## [EXCERTO DO TEXTO]
━━━━━━━━━━━━━━━━━━━━

Quando verificamos no Youtube, percebemos que estamos perante um grupo extremamente popular e com um nível de qualidade bastante aceitável, quando verificamos a idade dos seus membros. Agora, quando o vocalista sai por problemas relacionados com abuso de substâncias, a questão que se coloca é: e a Banda?
Austin Winkler não é apenas o vocalista nem o fundador (junto com Cody Harson e Joe Garvey), já que participa na composição e escrita da maioria das musicas. E quando por si só atrai parte das atenções num grupo sem grandes figuras de proa, fica tremendamente difícil continuar sem uma das sua principais figuras.
Para tornar a situação mais complicada, a saída amistosa acontece logo após a gravação do Álbum "Welcome to the Freak Show" o que quer dizer que é em plena tournée que os fans vão ver e sentir a saída de Winkler. Jared Weeks dos "Saving Abel" completa as datas agendadas com muitas criticas à mistura de que a banda já não é a mesma.

━━━━━━━━━━━━━━━━━━━━

## [DESCRIÇÃO DA TAREFA]
Prossiga o texto sobre a saída de Austin Winkler da banda, a partir da última frase apresentada acima.

## [REGISTOS]
━━━━━━━━━━━━━━━━━━━━

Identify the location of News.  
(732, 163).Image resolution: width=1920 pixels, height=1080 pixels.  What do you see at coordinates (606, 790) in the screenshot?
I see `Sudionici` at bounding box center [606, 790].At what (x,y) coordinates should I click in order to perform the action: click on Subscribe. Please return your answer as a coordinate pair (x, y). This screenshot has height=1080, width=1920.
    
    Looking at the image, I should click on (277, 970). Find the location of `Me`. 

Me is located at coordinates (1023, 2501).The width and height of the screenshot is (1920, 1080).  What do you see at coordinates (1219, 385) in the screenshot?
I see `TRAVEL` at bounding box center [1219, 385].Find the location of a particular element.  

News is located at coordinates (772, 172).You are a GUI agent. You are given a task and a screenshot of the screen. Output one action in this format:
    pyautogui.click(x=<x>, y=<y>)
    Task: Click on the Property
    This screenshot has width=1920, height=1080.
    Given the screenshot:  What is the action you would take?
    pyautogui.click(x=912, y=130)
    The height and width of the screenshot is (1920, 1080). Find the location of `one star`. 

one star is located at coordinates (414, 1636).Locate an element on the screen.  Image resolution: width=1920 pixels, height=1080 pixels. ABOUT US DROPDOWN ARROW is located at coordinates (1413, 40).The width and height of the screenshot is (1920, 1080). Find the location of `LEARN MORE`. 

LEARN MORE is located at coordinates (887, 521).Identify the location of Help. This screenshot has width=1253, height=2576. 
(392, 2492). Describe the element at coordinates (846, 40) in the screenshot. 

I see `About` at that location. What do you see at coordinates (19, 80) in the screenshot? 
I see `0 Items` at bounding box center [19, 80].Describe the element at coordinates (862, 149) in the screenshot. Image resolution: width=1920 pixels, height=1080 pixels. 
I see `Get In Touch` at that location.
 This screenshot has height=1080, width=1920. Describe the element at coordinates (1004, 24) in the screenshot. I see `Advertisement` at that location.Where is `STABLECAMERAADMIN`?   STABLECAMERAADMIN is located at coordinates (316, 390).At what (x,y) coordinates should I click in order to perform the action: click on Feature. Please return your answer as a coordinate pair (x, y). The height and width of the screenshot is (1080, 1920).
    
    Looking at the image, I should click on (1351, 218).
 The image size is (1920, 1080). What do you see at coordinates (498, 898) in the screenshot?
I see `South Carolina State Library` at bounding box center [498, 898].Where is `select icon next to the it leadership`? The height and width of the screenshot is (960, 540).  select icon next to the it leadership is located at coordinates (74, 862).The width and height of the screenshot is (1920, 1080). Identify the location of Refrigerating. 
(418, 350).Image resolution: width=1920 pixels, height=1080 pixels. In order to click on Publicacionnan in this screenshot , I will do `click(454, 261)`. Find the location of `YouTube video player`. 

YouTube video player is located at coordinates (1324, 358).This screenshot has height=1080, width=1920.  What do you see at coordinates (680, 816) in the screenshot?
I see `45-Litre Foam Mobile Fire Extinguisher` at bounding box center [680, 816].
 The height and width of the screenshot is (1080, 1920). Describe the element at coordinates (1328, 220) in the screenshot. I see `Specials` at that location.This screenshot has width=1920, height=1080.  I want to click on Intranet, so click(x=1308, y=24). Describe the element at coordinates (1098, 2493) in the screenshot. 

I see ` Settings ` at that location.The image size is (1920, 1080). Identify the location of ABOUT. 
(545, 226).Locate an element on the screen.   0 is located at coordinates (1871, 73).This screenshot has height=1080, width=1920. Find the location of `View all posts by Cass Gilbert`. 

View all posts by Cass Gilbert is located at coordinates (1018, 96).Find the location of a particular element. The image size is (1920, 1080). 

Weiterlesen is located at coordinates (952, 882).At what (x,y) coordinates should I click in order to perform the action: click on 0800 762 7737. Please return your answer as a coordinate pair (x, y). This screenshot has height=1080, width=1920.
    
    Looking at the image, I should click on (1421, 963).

━━━━━━━━━━━━━━━━━━━━

## [RESPOSTA DO EXERCÍCIO]
A velha questão de substituir um vocalista numa banda que ainda está a singrar, não esperando pela reintegração remonta-nos a grupos como Marillion. Independentemente do que for feito no futuro a questão de o grupo poder não se reencontrar com a sua musica e publico, é questionável principalmente quando tudo corria bem e embora não se tratasse de uma banda excepcional ao vivo conseguia de facto sobretudo ao nível video-gráfico e virtual atrair um numero alto de apreciadores.
O facto de o Facebook da Banda não dar sinal desde o fim do ano e o facto de aparentemente Winkler não estar a trabalhar a solo, permite esperança de que os Hinder sejam como os The Darkness e pelo menos um ou outro ano depois consigam reunir e continuem o seu caminho. O problema tem a ver com o negócio da musica que é dinâmico e nem sempre espera pelos grupos. Na Europa então é uma desgraça.